Recent years have seen a surge in research focused on innovative applications and solutions for WFS utilization, driven by the need for sustainable waste management practices (Alves et al., 2014; Mehta, 2024). For instance, the leaching of heavy metals in WFS, such as copper, iron, cadmium, zinc, nickel, and chromium, can damage soil quality and contaminate groundwater (Cioli et al., 2022; Sithole et al., 2022). Therefore, repurposing foundry sand presents a justified and suitable solution for this waste. Noteworthy advancements include the exploration of PozzoCrete as a sustainable alternative in construction applications (Bhimani et al., 2013; Ghosh, 2013; Kshirsagar et al., 2023) and the investigation of WFS as a partial or total replacement for natural sand (Matos et al., 2019; Sithole et al., 2022).

This study presents several novel contributions to the field. We propose developing efficient methods to remove foundry sand from the production line earlier in the production cycle, before WFS parameters exceed guideline values. This early removal minimizes the need for extensive treatment and reclamation processes. By evaluating WFS samples from different production cycles for compliance with regulatory guidelines, we aim to ensure that the sand can be reused safely and effectively. This compliance-focused approach is innovative and essential for practical application. Additionally, our research suggests a cost-effective procedure for the removal and reuse of WFS, which reduces recycling expenses and the environmental burden of landfill disposal.

In light of existing research gaps, the primary objective is to evaluate WFS samples from different production cycles to determine their compliance with regulatory guidelines. Each foundry operation has its own benchmark before sand is classified as WFS. Given the significant environmental concerns and regulatory pressures surrounding WFS disposal, we hypothesize that confirming WFS compliance with regulatory guidelines will enable its feasible removal from foundry operations and reuse as construction material without extensive reclamation processes.
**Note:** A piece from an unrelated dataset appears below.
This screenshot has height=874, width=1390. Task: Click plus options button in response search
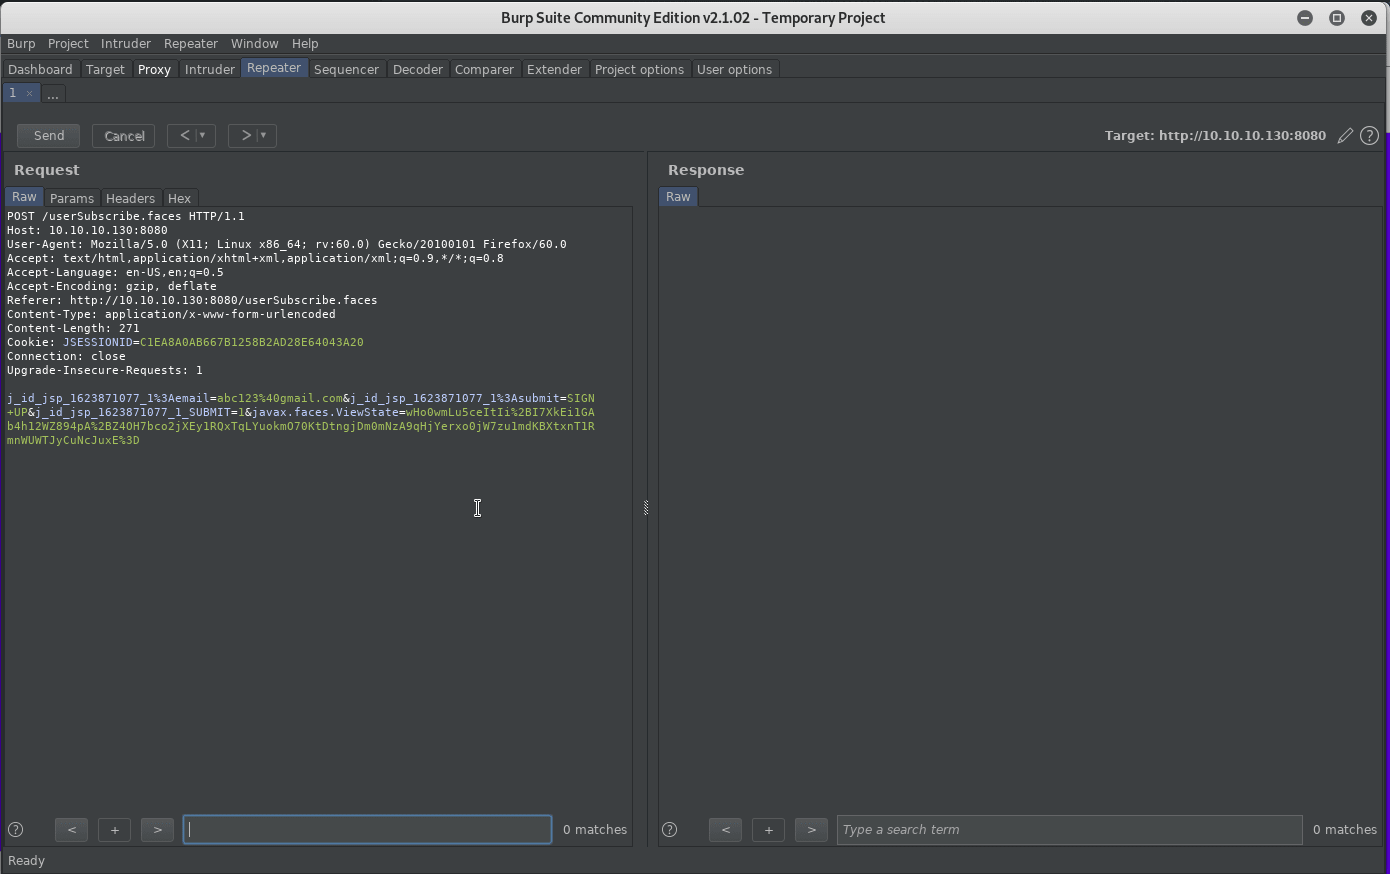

This approach aims to achieve environmental alignment and provide a cost-effective procedure for the removal and reuse of WFS, thereby contributing to sustainable waste management practices in the foundry industry.

2 Methodology

2.1 Materials

Waste Foundry Sand (WFS) was procured from three distinct foundries: FRITZ WINTER Eisengießerei GMBH & CO. KG, BUDERUS GUSS GMBH, and WESO-AURORAHÜTTE GMBH. Additionally, Heidelberg Cement CEM III/A 42.5N was used as an additive in various proportions.
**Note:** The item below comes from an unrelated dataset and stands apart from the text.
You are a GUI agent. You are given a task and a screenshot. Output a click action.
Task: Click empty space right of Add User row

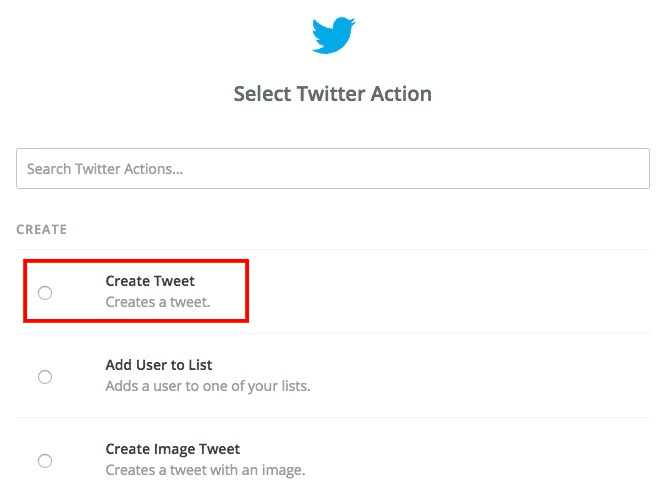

2.2 Experimental procedures

The solubility behavior of road construction materials utilizing WFS holds implications for soil chemical properties, intricately tied to eluted characteristics. To analyze the leaching behavior of construction materials using WFS, samples from WESO-AURORAHÜTTE GMBH only were treated as a solid-phase composites, with consideration given to the chemical load values specified by LAGA (LAGA-M20, 2020).

Samples obtained from WESO-AURORAHÜTTE GMBH were divided into three identical portions. The first, second, and third portions were prepared with an additive ratio of P1%, P3%, and P5%, respectively, using Heidelberg Cement CEM III/A 42.5N (refer to Figure 1). The laboratory of Leonhard Weiss GmbH & Co. KG conducted examinations in accordance with DIN 18123 and DIN 1812 to assess the physical properties and compaction (Gruppe, 2016). This step aimed to ensure the suitability and stability of the samples for subsequent analysis.

Figure 1

Figure 1. Experimental Setup for Elution Test. Note: In accordance with the LAGA guideline, each sample underwent washing in a glass vessel at a 10:1 ratio of deionized water to solid, left for an elution time of 24 h, and stirred at a rotational speed of approximately 500 rpm (Photo: Vorndran, M.). Note: Different composition prepared in the laboratory of Leonhard Weiss GmbH & Co KG with (A) 1%, (B) 3%, and (C) 5% using Heidelberg Cement CEM III/A 42.5N (Photo: Vorndran, M.).

2.3 Chemical laboratory analysis

Following the meticulous preparation of the samples, a comprehensive chemical laboratory analysis was undertaken to examine the solubility behavior of the chemical composition. Samples were subjected to comprehensive testing to determine the presence and concentration of various organic and inorganic components.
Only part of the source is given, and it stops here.